This isn't necessarily true in all cases. Assuming relatively normal parameters for such a system at idle with an acceptable flow rate I wouldn't except idle component temperatures to increase at all.
The thermal conductivity of the liquid will be fine and idle wattage isnt likely to come anywhere near to overcoming the ability for radiators to dissipate heat.
It's all inconsequential at idle anyway, especially if the fan profiles are dynamically configured against the fluid to ambient delta (as they should be really).
I wouldn't bother with a multi loop setup for what is a very vanilla custom loop configuration if temperature is the only consideration. If you are constantly changing GPU I can see the benefit of not needing to do a full drain and refill but otherwise it seems unecessarily complex.
Let assume his delta is 5C. Similar I managed using 3 x 360/45 rads. Adding the GPU, in idle, another 15-20W. Maybe 1C increase in delta. Under load, any Mid-high end GPU will dump another 200-300W in the loop. The question is how close his RAM is from throttling as it is now, as if coolant is at 40C, doesn’t mean the components being cooled will be close to it. GPUs, when good block and good contact is achieved tends to run closer to coolant temperature than CPUs and other components. If his actual coolant temperature is far from causing the RAM to throttle, adding the GPU should be fine. Just be aware that, even if the CPU won’t thermal throttle , it will idle at higher temperatures than now (despite the minimal increase from the GPU in the loop), and the temperature under load will be higher too, even if the loop is not struggling to cool everything. Dual loop can be a pain, extra cost for extra pump/reservoir, but isolating the CPU from the GPU will give you better temperature.
Just keep in mind that the best temperature is not the “needed” temperature.
My obsession with lower temperatures forced me to abandon water cooling as I spent more time/money changing parts than using the PC. It was my Lego.

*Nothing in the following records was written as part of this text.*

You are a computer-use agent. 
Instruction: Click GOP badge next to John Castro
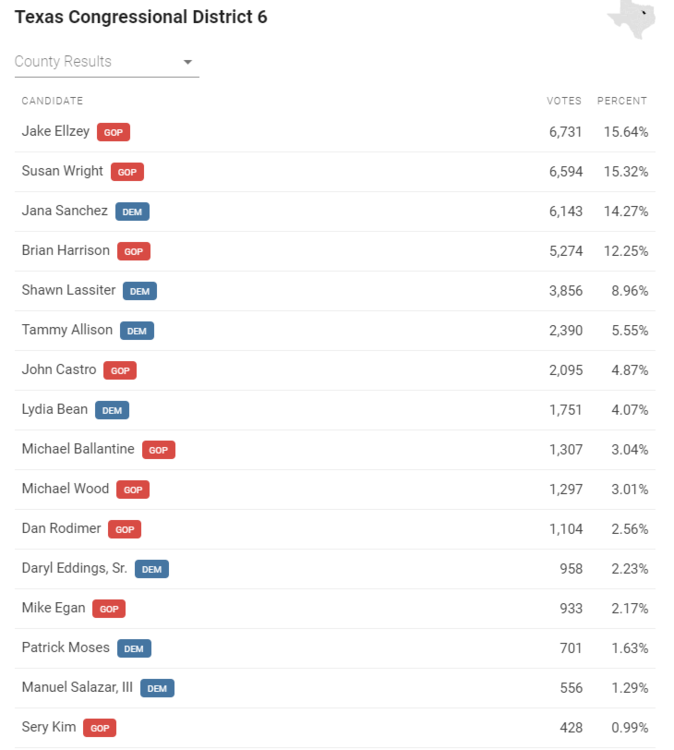(x=120, y=370)
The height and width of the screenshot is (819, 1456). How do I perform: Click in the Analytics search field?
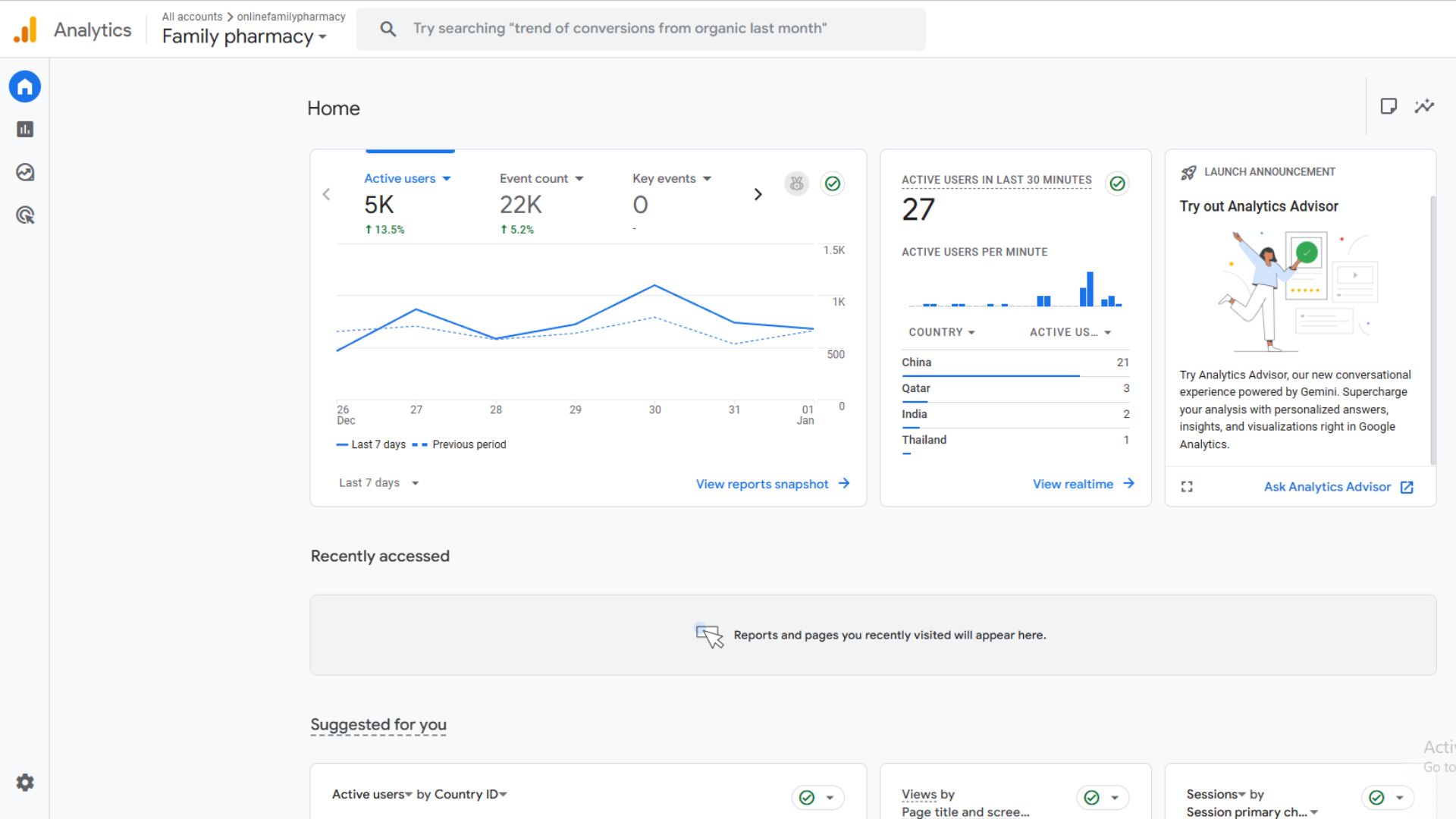(x=641, y=29)
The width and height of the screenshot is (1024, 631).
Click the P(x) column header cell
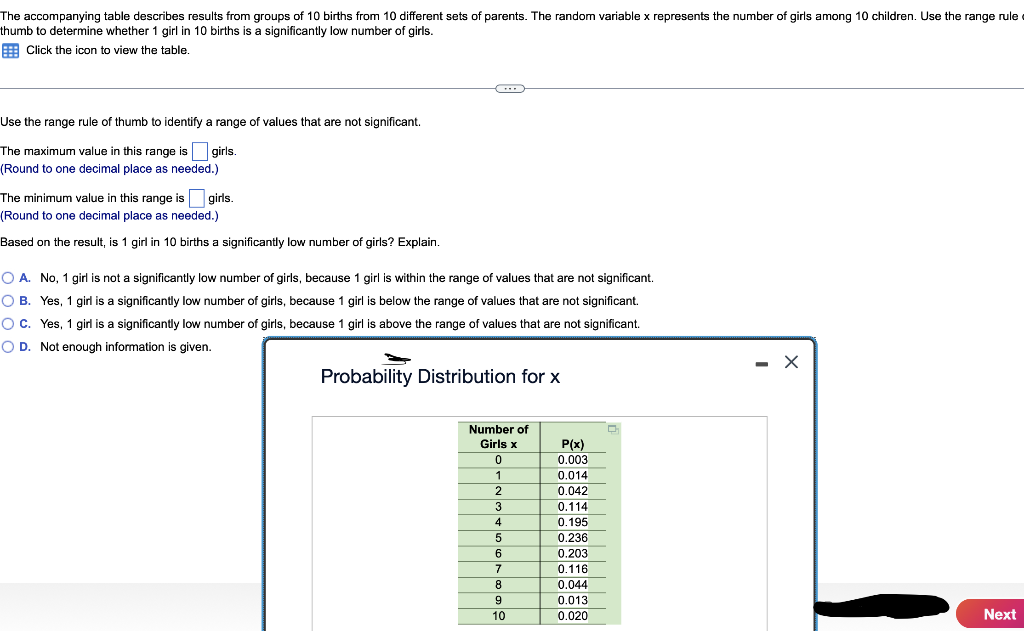pyautogui.click(x=570, y=442)
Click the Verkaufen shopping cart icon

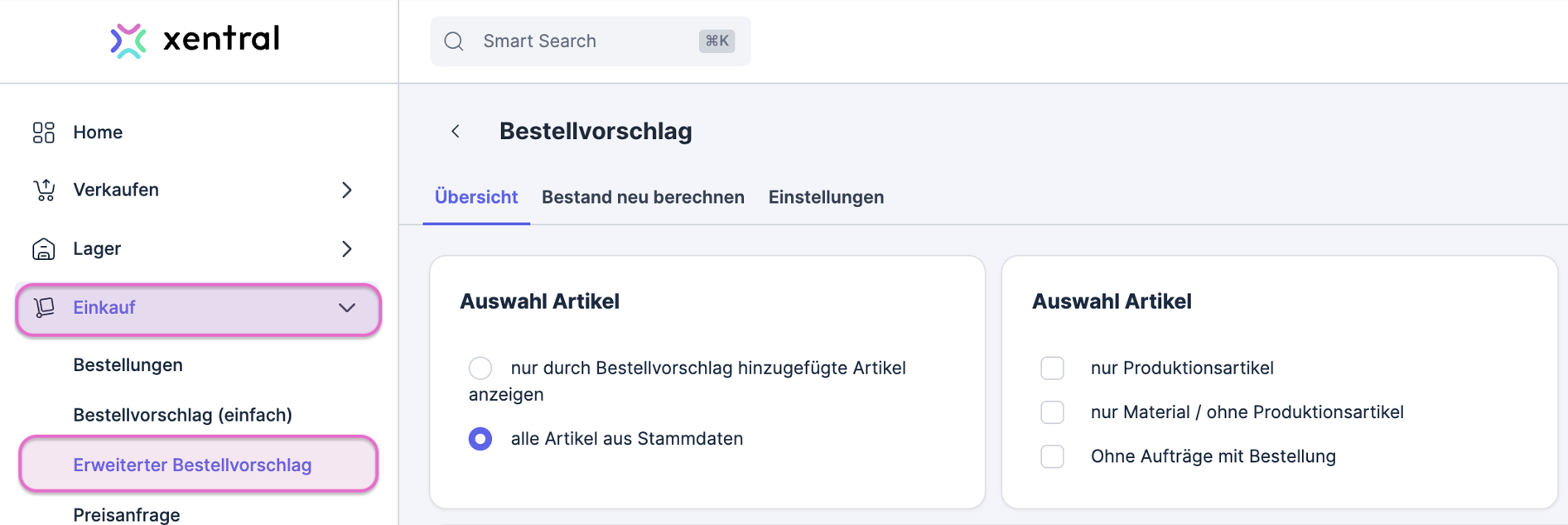(43, 190)
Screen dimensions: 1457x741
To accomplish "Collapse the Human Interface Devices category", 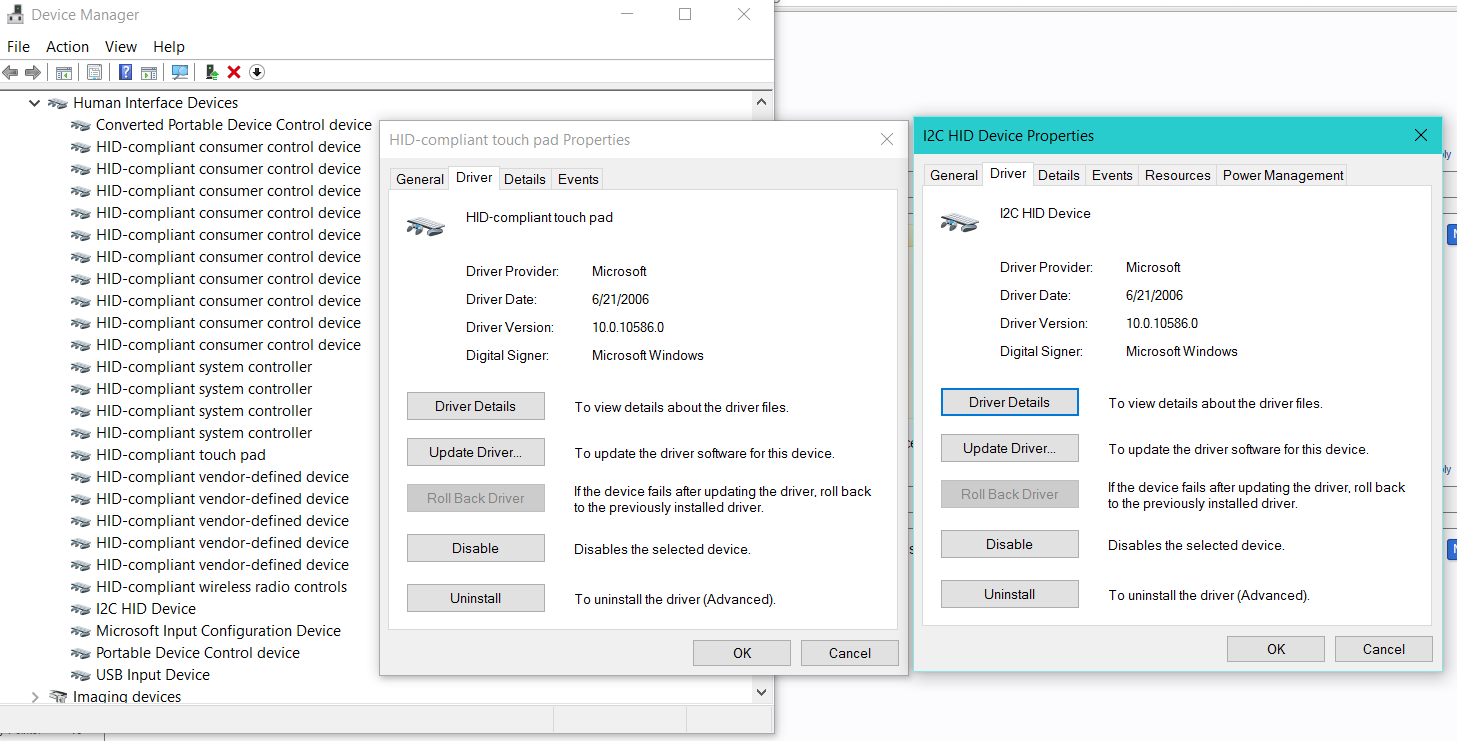I will (x=35, y=103).
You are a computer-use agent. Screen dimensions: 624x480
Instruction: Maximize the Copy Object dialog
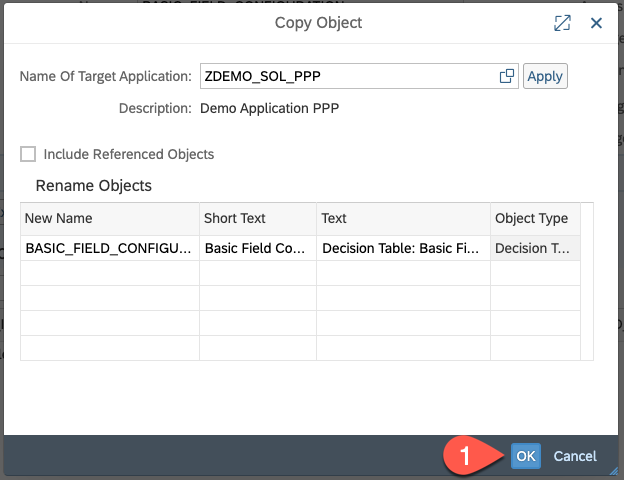point(562,23)
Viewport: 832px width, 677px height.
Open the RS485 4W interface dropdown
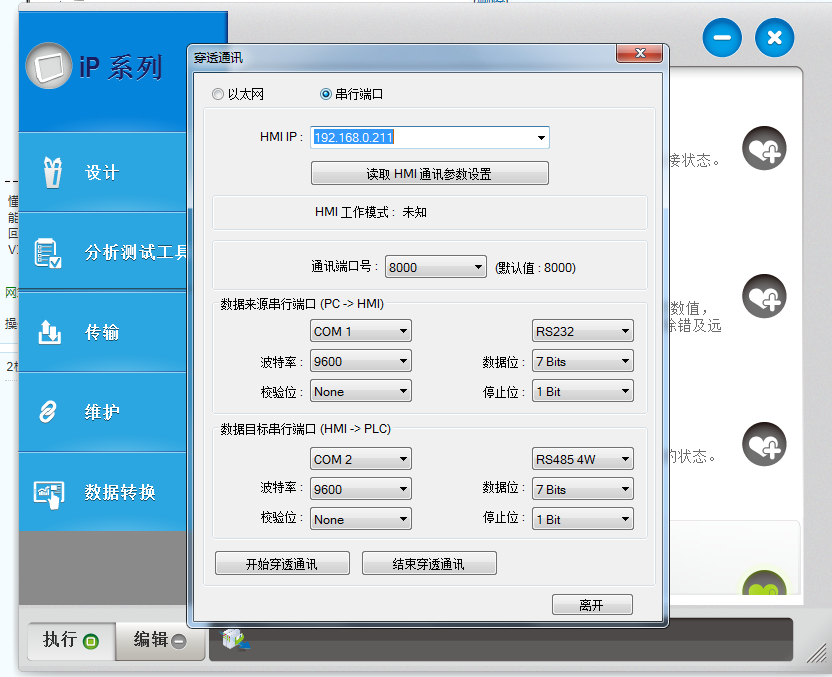[625, 460]
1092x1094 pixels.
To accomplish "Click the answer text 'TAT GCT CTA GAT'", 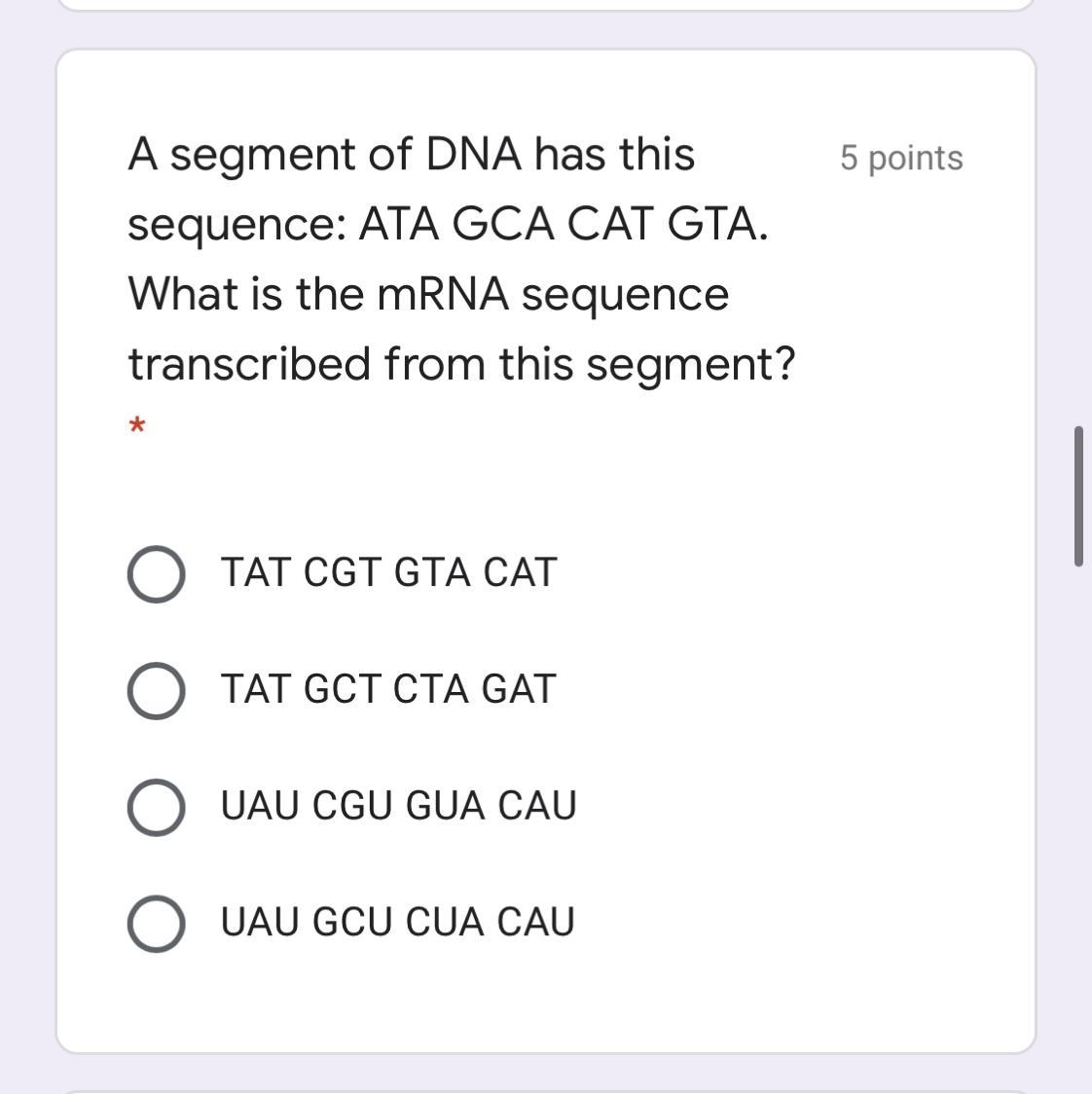I will pyautogui.click(x=387, y=689).
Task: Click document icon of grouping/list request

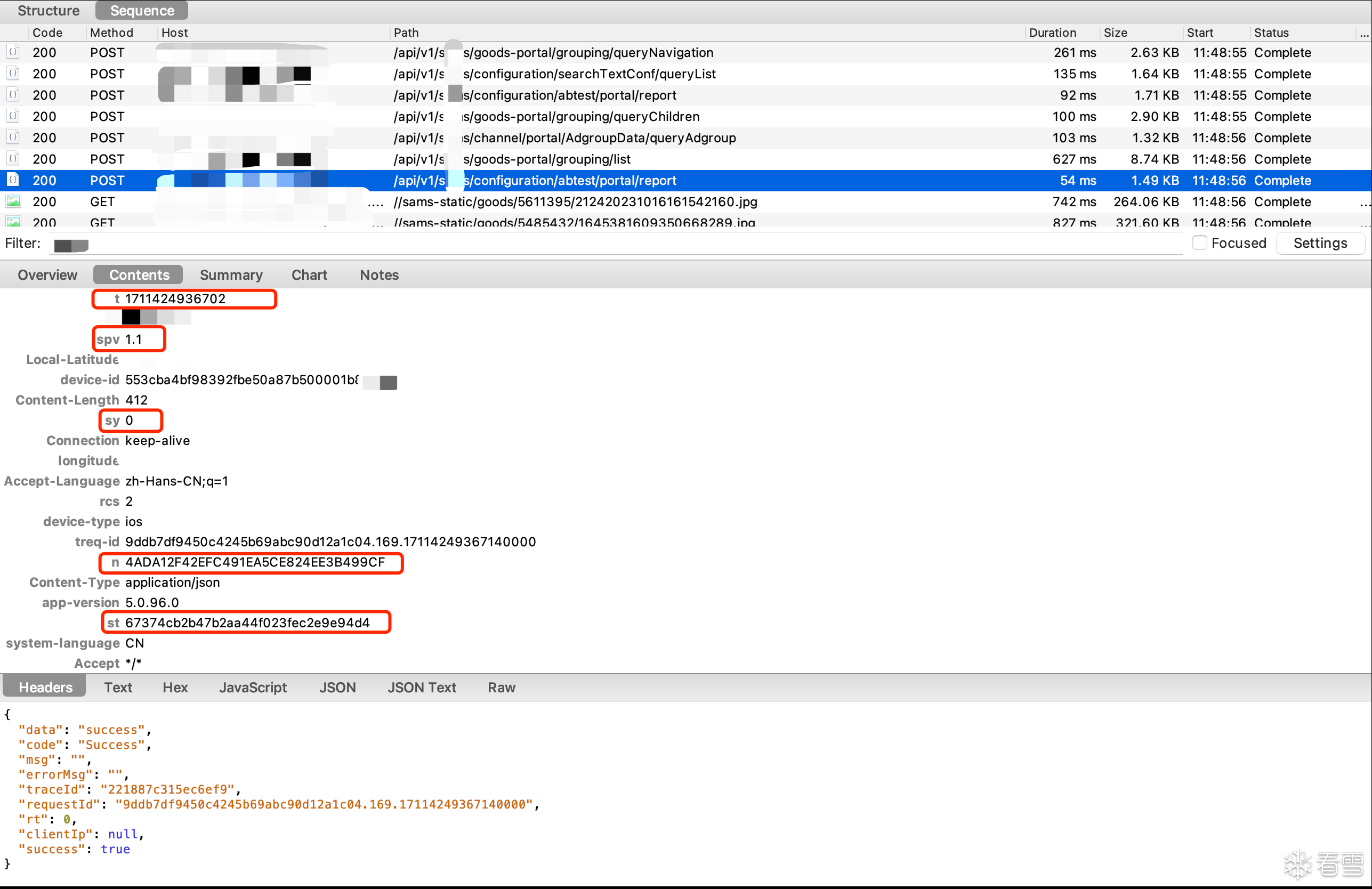Action: pyautogui.click(x=13, y=159)
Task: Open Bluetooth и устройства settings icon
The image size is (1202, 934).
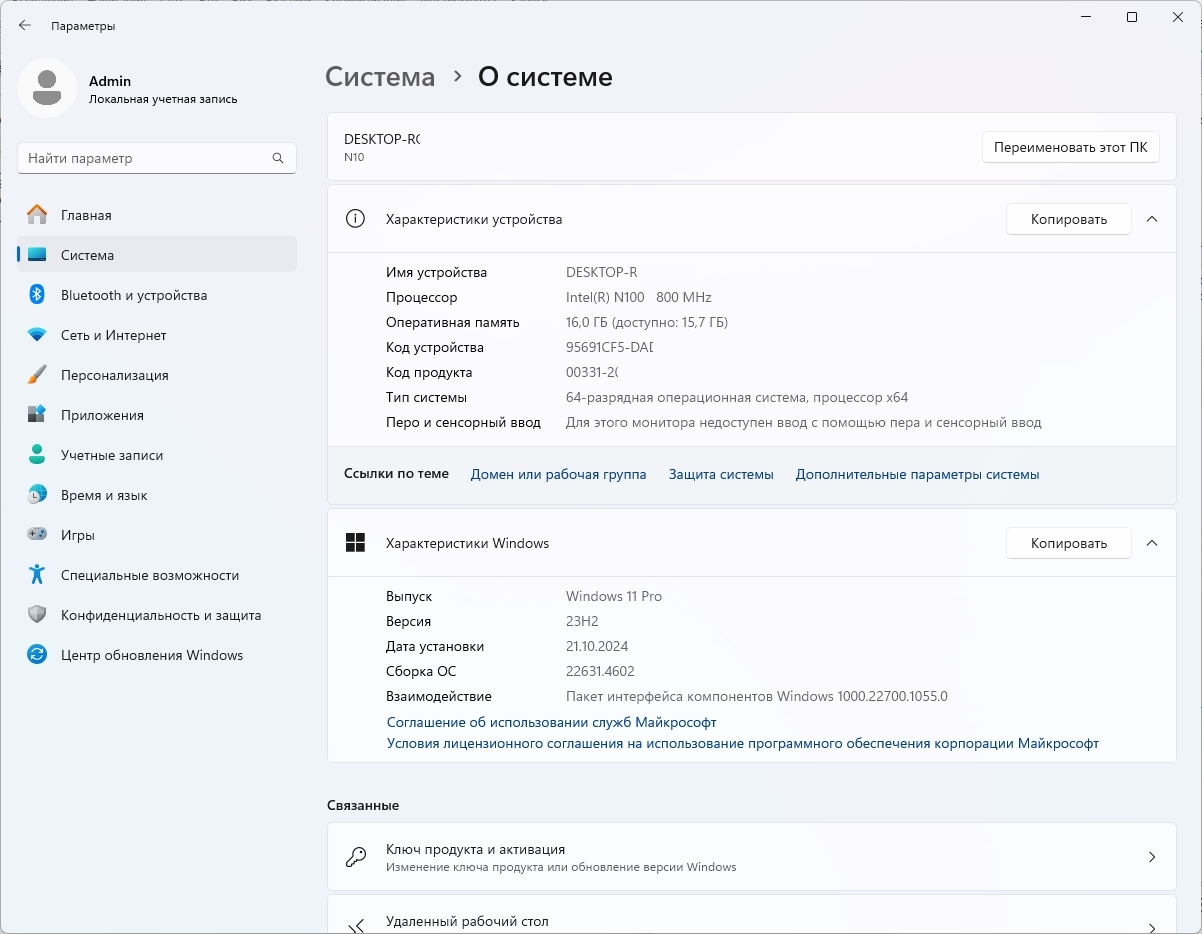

The other consideration is loop order, as it won’t affect much, but I always used mine as pump/reservoir, bottom intake, GPU, top exhaust, CPU and back to pump/reservoir. Exhausting after the GPU helped the CPU slightly. Not a dealbreaker but as mentioned, obsession here. I was using thermal sensor before and after every radiator. In general won’t change a lot but was measurable.
Third Rad only needed if you want to lower your delta, when possible OFC. If delta is low already, and fans aren’t al high rpm, no point doing so.